The next day we hiked back to mama’s house for breakfast – we found her awake but exhausted, having spent the entire night at baba’s bedside without sleep. She seemed to be expecting the worst but outwardly projected only confidence in baba’s full recovery. We had a short meal of eggs, bread, and chai before heading back to the hotel to pack up. On the way we stopped by a friend’s, who had just given birth a week earlier. She had spent only a few hours in the hospital and returned home the same day as her child was born, but was healthy and in good spirits, as was the baby, who we woke up to play with. She had tiny little threads tied on the outside of her pinky fingers to cut off circulation to the boneless sixth fingers growing on each hand.
After packing our bags back at the hotel we took a taxi to the hospital to check on baba before catching a bus back to Nairobi (after the ordeal with the matatu ride to Kitui, everyone agreed on a bus trip back). We found most of the same people in baba’s ward as the previous day, including mama, who had somehow beat us there. We didn’t get to say goodbye to baba, who was asleep on his bed with his best friend still by his side. Baba didn’t appear to have improved at all – if anything he was only getting worse. His breath was raspy and dry, his eyes half-open and his body contorted as if in pain. But he looked peaceful, and we left, hoping that mama’s prediction of recovery was correct. The next day we would find out that it wasn’t. Baba passed away at 10pm that evening.
The ride back to Nairobi was cramped and hot, but at least it wasn’t speeding. In the end that almost turned out to bite us, as we arrived in the city around 7:30 – well after dark – in a seedy part of town. I argued with the driver for a while over the drop-off point but finally just arranged with another passenger to help us locate a taxi. I rushed Mom and the others off the bus, again trying not to show my agitation, and we located a taxi fairly easily.
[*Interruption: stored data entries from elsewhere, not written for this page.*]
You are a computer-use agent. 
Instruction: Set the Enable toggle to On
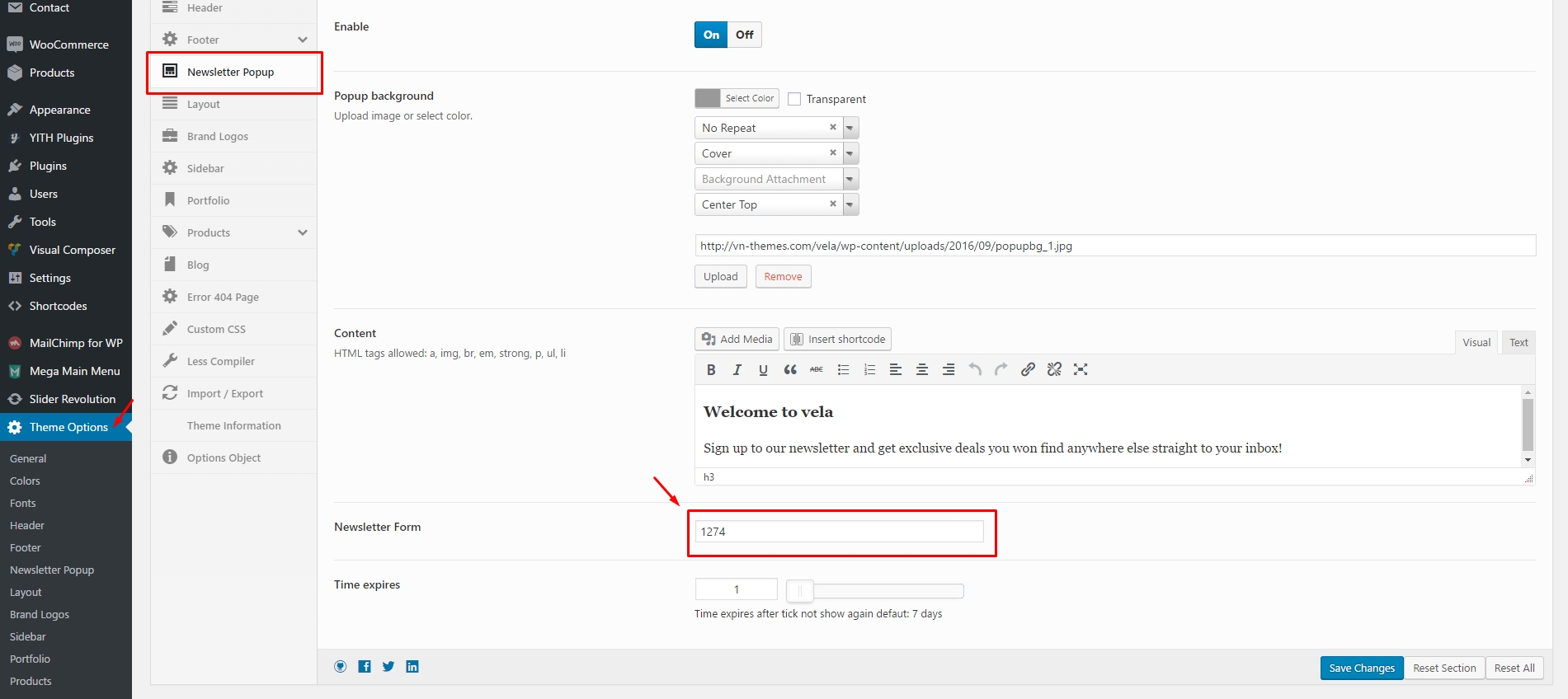click(711, 35)
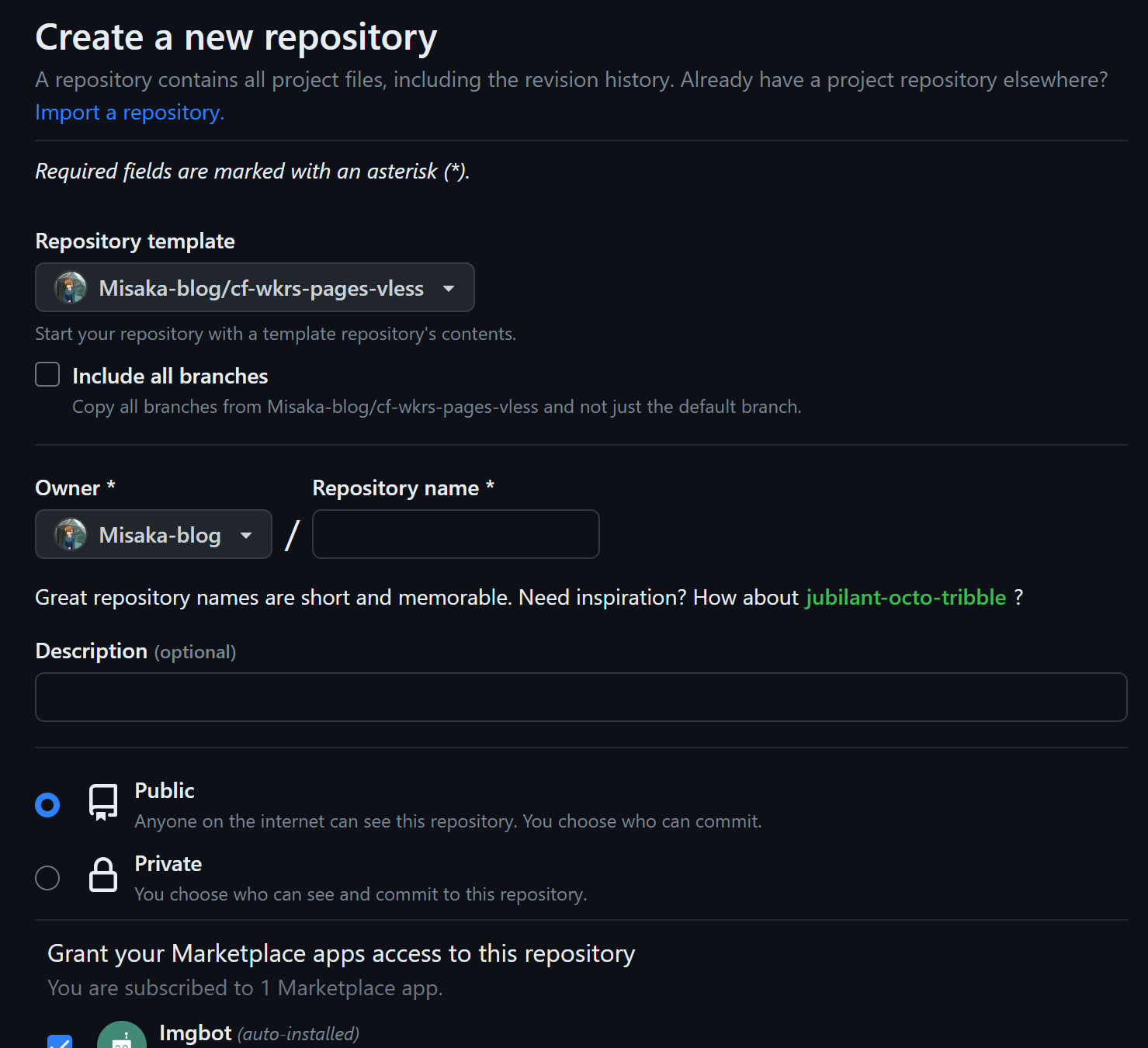Click the caret arrow on the Owner dropdown
This screenshot has height=1048, width=1148.
click(x=246, y=536)
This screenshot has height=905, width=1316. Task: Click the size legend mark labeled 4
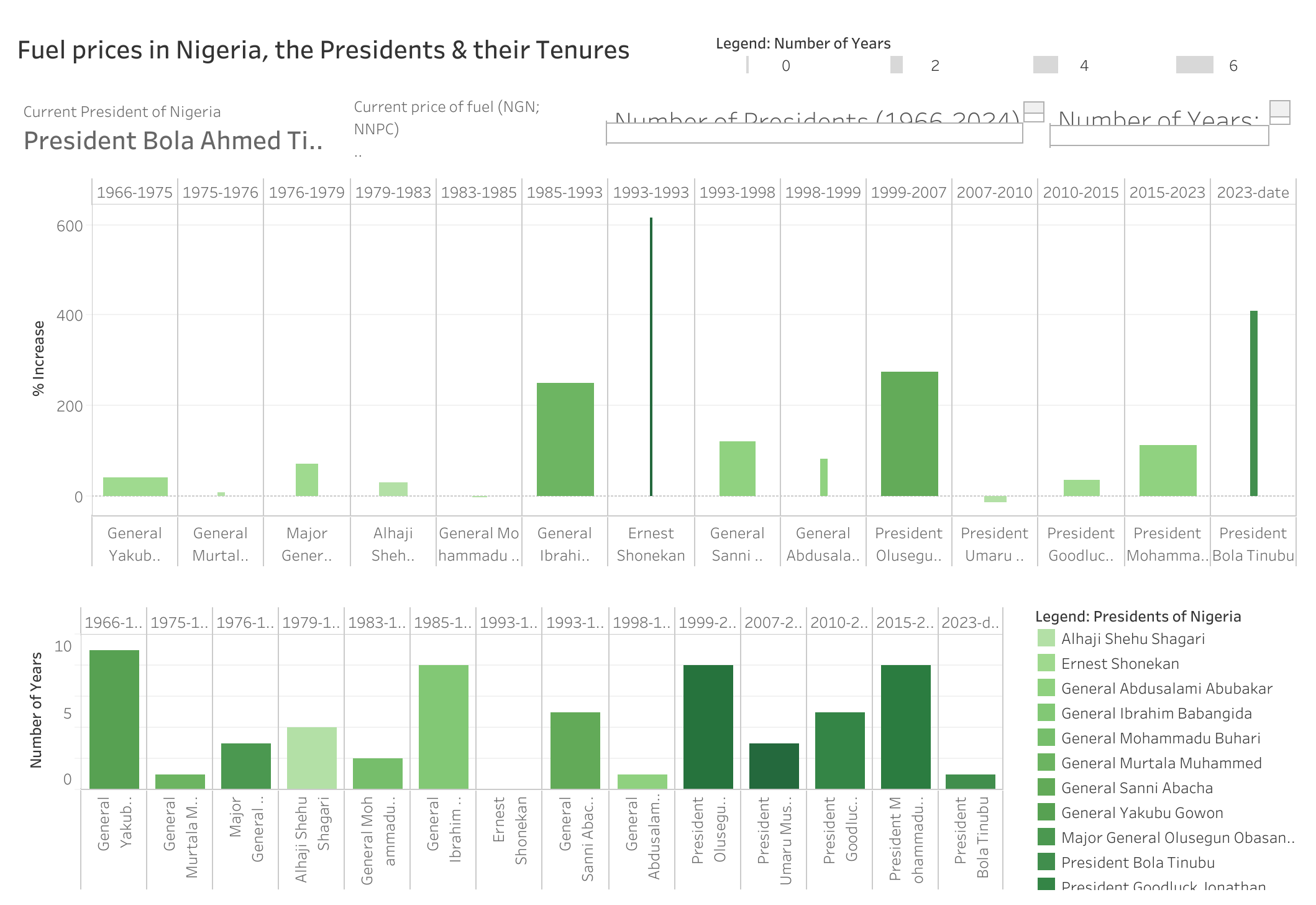[1045, 65]
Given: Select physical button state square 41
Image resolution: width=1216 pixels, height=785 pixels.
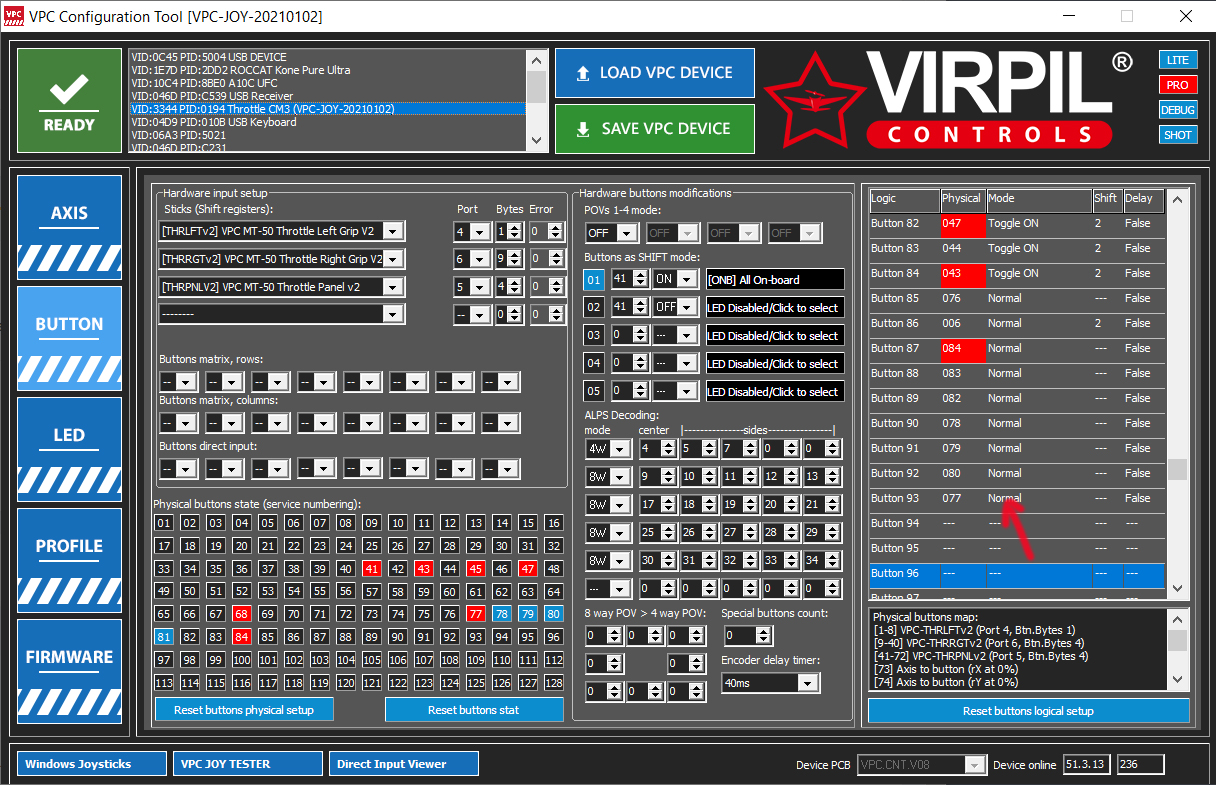Looking at the screenshot, I should (x=371, y=569).
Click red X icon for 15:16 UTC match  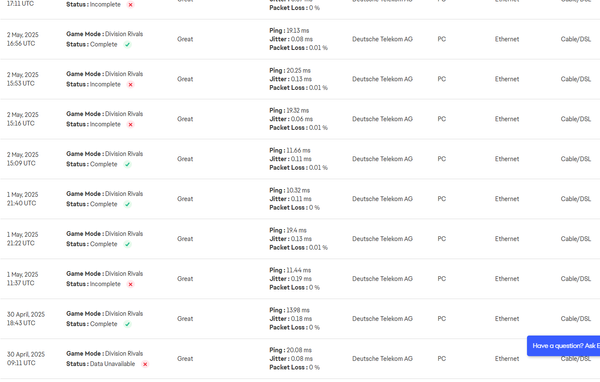(130, 124)
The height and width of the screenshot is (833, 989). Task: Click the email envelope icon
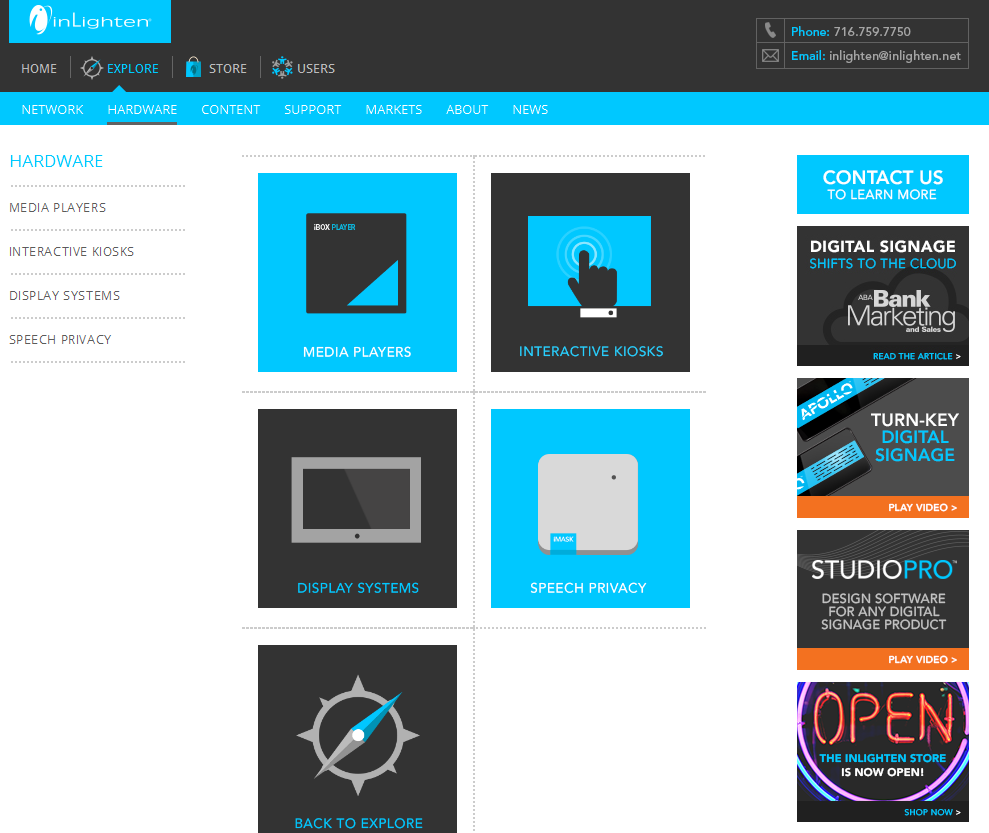click(x=769, y=55)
He gave us a really good deal to the other side of town, where we finally sat down to eat before heading onto Teri’s house again where we all collapsed in exhaustion.
tbd...
good stuff jonny, sounds like you have come a long way! wonder how bad culture shock you will have once you are back? sorry about your baba, although it sounds as though you helped make the last years of his life a little better
ReplyDeleteJonny, you tell the story so well. You are a fabulous host, and I'm sure we amused the Kenyans as they watched you lead your female entourage along. Now hurry home...
ReplyDeletemamajonny
I love your story telling and detail. I was sad to hear of your baba's passing when Leah told me about it. Hope you treasure the moments and memories you stretch out of the rest of your time. I'm sure it will stay with you for long time to come.